Splicetoday

Writing
Aug 04, 2015, 05:59AM

Total Texas Liquidity

Pools I swam in on a recent vacation.

Rsz 2631759 wayfarer motel pool 1 def.jpg?ixlib=rails 2.1

I’ve been away in Texas on a trip that doubled as a chance to visit my son and a vacation. Not entirely coincidentally, I swam more during these two weeks than I have in any two-week period in at least 15 years—to the extent, almost, that I’m now sick to death of chlorine and bare hot concrete and cheap deck chairs. What follows is my vacation, in pools.
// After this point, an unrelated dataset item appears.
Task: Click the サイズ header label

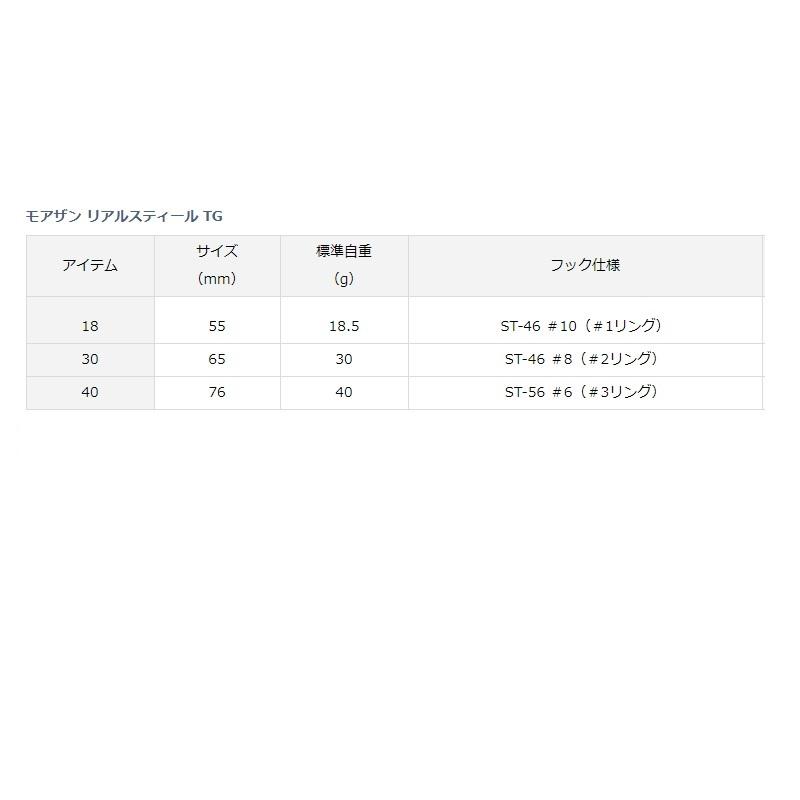Action: click(x=217, y=252)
The Neighborhood Pool, Round Rock: My son and his mother reside in a relatively healthy apartment complex in Round Rock: young enough that management repaints facades and resurfaces parking lots regularly, but not so young that its pool wouldn’t benefit from a touch of TLC. Shaped like a baby worm somehow exploded to monstrous size,  the pool meanders from three feet at one end to a maximum depth of four feet, six inches and then down to 19 inches at the far end. Trees and bushes are set far away enough that the sun’s full intensity hits the water—creating psychedelic ringlets of heat as one glides under the surface on a cloudless afternoon—but not so far away that the abundance of flowering fauna doesn’t wind up littering the water with flower buds, which sounds whimsical in print but is gross in practice. We observed a team of staffers skimming the pool with nets on a few mornings; their efforts didn’t make much of a dent. Trash was everywhere; this could be interpreted as a management fail, but I choose to point a finger at inconsiderate residents who don’t see the point of cleaning up soda cans and snack wrappers prior to leaving a non-public pool.
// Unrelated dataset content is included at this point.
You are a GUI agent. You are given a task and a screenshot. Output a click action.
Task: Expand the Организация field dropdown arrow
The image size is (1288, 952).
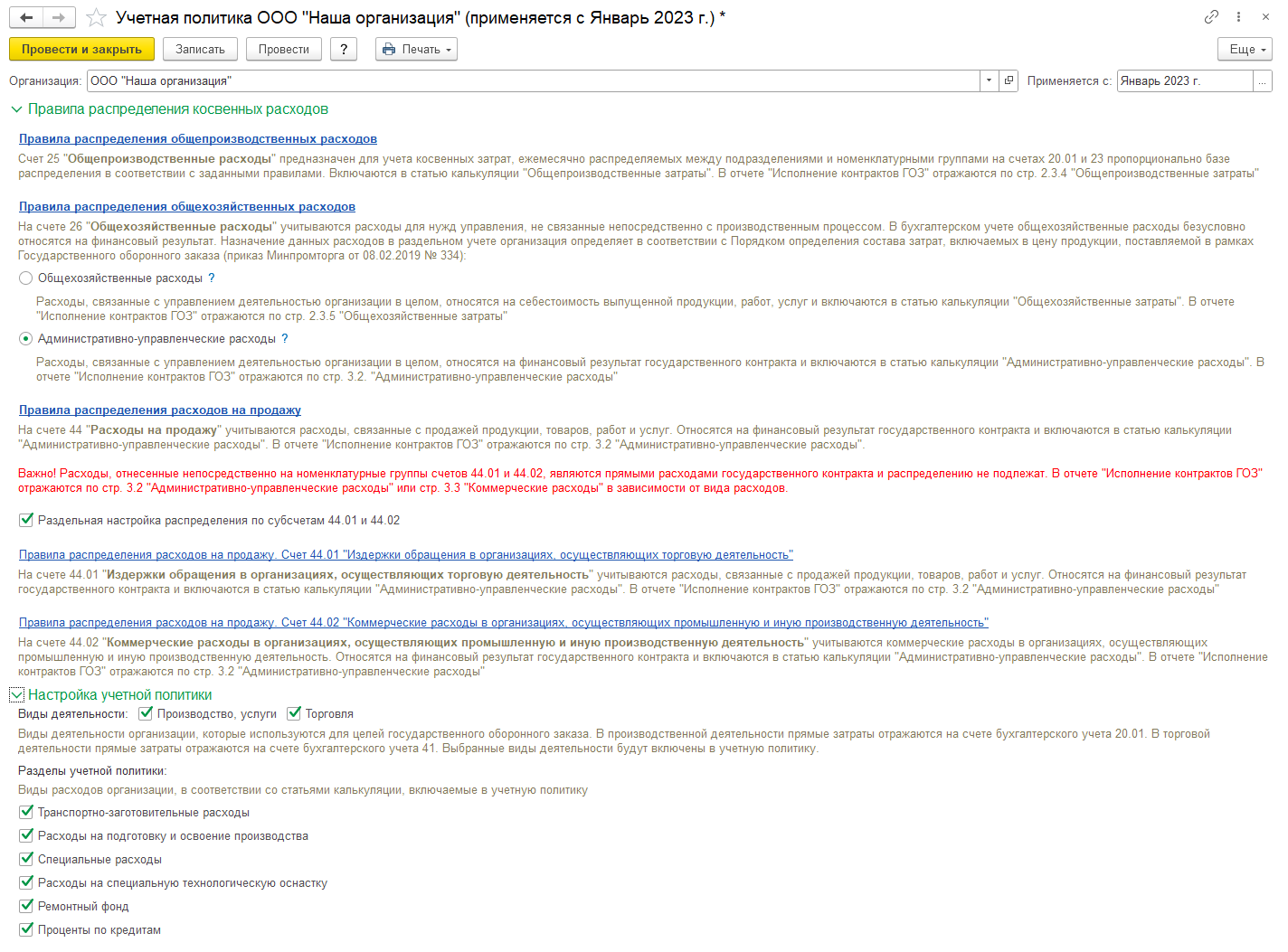tap(989, 80)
Underwater swimmers, beware: the pool bottom is stucco-esque, which is wonderful if you enjoy scraped knuckles and shins. (What is the rationale for surfacing a pool this way, ever? Contempt? Laziness? Cost savings?) At times the disinfecting chemicals overwhelmed, and like every other shallow Texas pool, no lifeguard was on duty. But it was so relentlessly hot that we made a point of going there every day for an hour or two to play “Marco Polo,” practice handstands, challenge each other to swim long stretches underwater, or engage in the kind of expansive father-son conversations that are possible when nobody else is (usually) around to enjoy the pool their rent payments are subsidizing.
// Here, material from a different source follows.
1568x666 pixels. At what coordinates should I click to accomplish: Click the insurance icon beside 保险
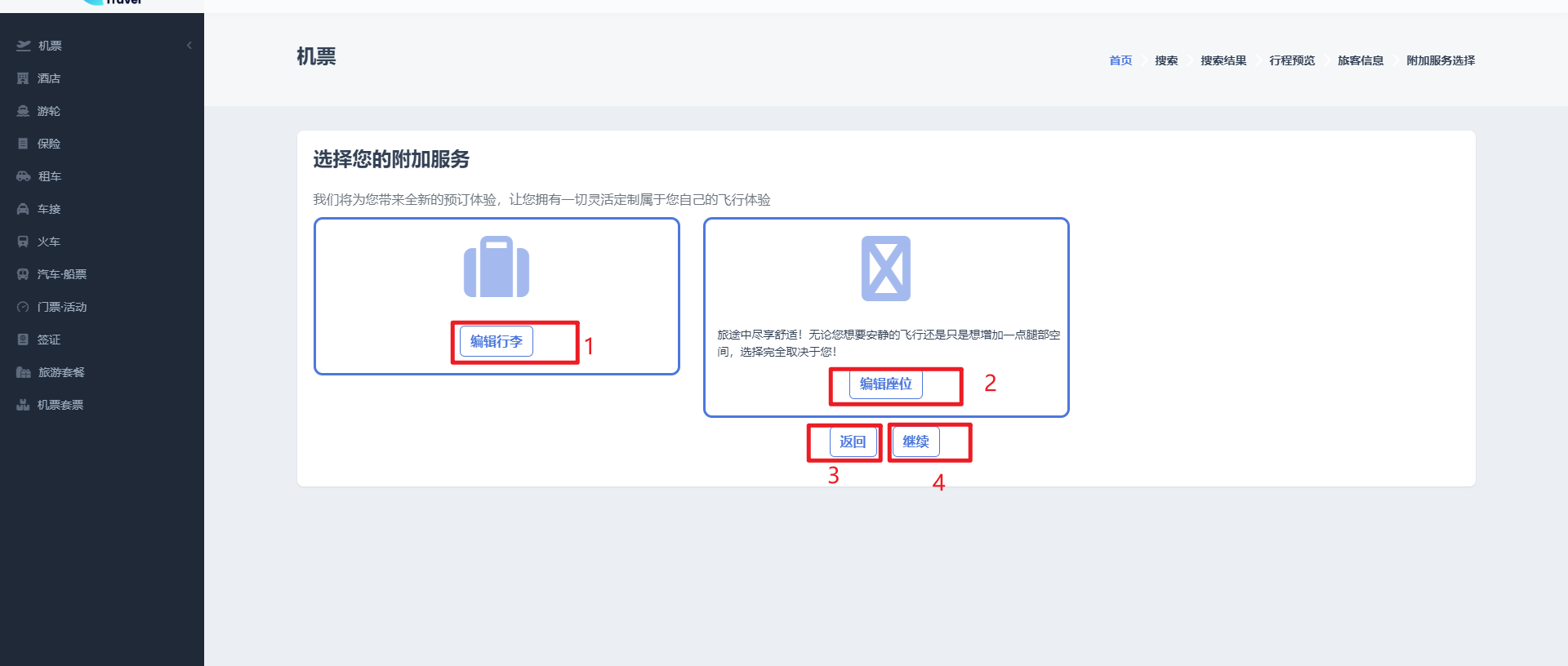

The Pool at the Super 8 Motel Near the Houston Space Center: Two notable firsts from this vacation for me: asking Siri for help and depending heavily upon privacy-dissolving GPS technology. The odyssey from Round Rock to Houston was soul-crushing enough to deserve its own column. That the motel I’d booked was a dump seemed like a bad omen for our trip to the Houston Space Center. Of course the pool, glimpsed quickly through a gate, appeared tyke-sized—a parody of a hotel pool. Given the day we’d just survived—the Rothko Chapel being a joke, the Houston Natural Sciences Museum being overpriced and killjoy crowded, all the driving and confusion—it all made sense. Until, that is, we threw up our hands and decided to swim. The pool was wider and deeper than anticipated, an L-shaped oasis that went to five feet with a smooth, sloping bottom and umbrellas ensuring that patches of cool concrete were available. Again, we had the lifeguard-less area to ourselves most of the time. One notable exception: when two senior citizens got in and proceeded to make out while we were drying off. This had happened at the neighborhood pool as well, when a pair of thirtysomethings caressed and fondled and snoggled while pretending to pay attention to their son, who was not yet an accomplished swimmer. A word to the aroused: “sexy time” is as insufferable poolside as kids running, pissing in the pool, or jumping onto other people. Build your own damn pool.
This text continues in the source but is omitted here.